Aim » Please express every row below as a JSON list of strings, one string per line, leaving out blank lines.

Given records »

§

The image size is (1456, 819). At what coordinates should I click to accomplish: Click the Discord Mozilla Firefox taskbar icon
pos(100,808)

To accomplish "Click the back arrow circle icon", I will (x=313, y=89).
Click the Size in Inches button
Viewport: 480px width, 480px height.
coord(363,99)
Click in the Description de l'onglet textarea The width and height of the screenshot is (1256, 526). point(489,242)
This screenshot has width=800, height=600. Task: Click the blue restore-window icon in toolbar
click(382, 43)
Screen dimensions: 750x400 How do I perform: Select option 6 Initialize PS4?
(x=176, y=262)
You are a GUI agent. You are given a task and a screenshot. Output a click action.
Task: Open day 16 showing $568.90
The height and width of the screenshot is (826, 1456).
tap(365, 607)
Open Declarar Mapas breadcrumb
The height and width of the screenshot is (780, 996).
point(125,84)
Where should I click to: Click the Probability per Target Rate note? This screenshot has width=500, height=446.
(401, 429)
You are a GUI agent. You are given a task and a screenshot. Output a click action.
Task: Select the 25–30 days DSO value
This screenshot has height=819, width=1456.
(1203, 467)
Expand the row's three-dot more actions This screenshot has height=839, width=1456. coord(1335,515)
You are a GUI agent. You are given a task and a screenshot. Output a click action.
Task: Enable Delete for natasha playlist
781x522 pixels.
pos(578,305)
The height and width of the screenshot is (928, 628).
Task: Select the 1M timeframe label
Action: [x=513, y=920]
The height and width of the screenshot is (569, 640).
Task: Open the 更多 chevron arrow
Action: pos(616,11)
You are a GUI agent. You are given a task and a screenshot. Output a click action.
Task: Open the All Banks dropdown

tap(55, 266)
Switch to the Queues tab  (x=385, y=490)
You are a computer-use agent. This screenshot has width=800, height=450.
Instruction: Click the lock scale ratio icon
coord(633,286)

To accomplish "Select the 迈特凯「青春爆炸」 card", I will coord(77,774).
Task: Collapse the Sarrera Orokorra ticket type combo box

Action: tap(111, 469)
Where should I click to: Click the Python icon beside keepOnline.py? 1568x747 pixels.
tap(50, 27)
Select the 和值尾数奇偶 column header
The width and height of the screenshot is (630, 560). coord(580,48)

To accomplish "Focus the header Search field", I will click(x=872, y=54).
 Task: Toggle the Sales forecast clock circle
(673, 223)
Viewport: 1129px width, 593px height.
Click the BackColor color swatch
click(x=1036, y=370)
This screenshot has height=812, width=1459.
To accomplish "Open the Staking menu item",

§

Written answer »
[
  "The image size is (1456, 819). At what coordinates should I click to accomplish: Click the Discord Mozilla Firefox taskbar icon",
  "pos(100,808)",
  "To accomplish \"Click the back arrow circle icon\", I will (x=313, y=89).",
  "Click the Size in Inches button",
  "Viewport: 480px width, 480px height.",
  "coord(363,99)",
  "Click in the Description de l'onglet textarea The width and height of the screenshot is (1256, 526). point(489,242)",
  "This screenshot has width=800, height=600. Task: Click the blue restore-window icon in toolbar",
  "click(382, 43)",
  "Screen dimensions: 750x400 How do I perform: Select option 6 Initialize PS4?",
  "(x=176, y=262)",
  "You are a GUI agent. You are given a task and a screenshot. Output a click action.",
  "Task: Open day 16 showing $568.90",
  "The height and width of the screenshot is (826, 1456).",
  "tap(365, 607)",
  "Open Declarar Mapas breadcrumb",
  "The height and width of the screenshot is (780, 996).",
  "point(125,84)",
  "Where should I click to: Click the Probability per Target Rate note? This screenshot has width=500, height=446.",
  "(401, 429)",
  "You are a GUI agent. You are given a task and a screenshot. Output a click action.",
  "Task: Select the 25–30 days DSO value",
  "This screenshot has height=819, width=1456.",
  "(1203, 467)",
  "Expand the row's three-dot more actions This screenshot has height=839, width=1456. coord(1335,515)",
  "You are a GUI agent. You are given a task and a screenshot. Output a click action.",
  "Task: Enable Delete for natasha playlist",
  "781x522 pixels.",
  "pos(578,305)",
  "The height and width of the screenshot is (928, 628).",
  "Task: Select the 1M timeframe label",
  "Action: [x=513, y=920]",
  "The height and width of the screenshot is (569, 640).",
  "Task: Open the 更多 chevron arrow",
  "Action: pos(616,11)",
  "You are a GUI agent. You are given a task and a screenshot. Output a click action.",
  "Task: Open the All Banks dropdown",
  "tap(55, 266)",
  "Switch to the Queues tab  (x=385, y=490)",
  "You are a computer-use agent. This screenshot has width=800, height=450.",
  "Instruction: Click the lock scale ratio icon",
  "coord(633,286)",
  "To accomplish \"Select the 迈特凯「青春爆炸」 card\", I will coord(77,774).",
  "Task: Collapse the Sarrera Orokorra ticket type combo box",
  "Action: tap(111, 469)",
  "Where should I click to: Click the Python icon beside keepOnline.py? 1568x747 pixels.",
  "tap(50, 27)",
  "Select the 和值尾数奇偶 column header",
  "The width and height of the screenshot is (630, 560). coord(580,48)",
  "To accomplish \"Focus the header Search field\", I will click(x=872, y=54).",
  " Task: Toggle the Sales forecast clock circle",
  "(673, 223)",
  "Viewport: 1129px width, 593px height.",
  "Click the BackColor color swatch",
  "click(x=1036, y=370)",
  "This screenshot has height=812, width=1459.",
  "To accomplish \"Open the Staking menu item\","
]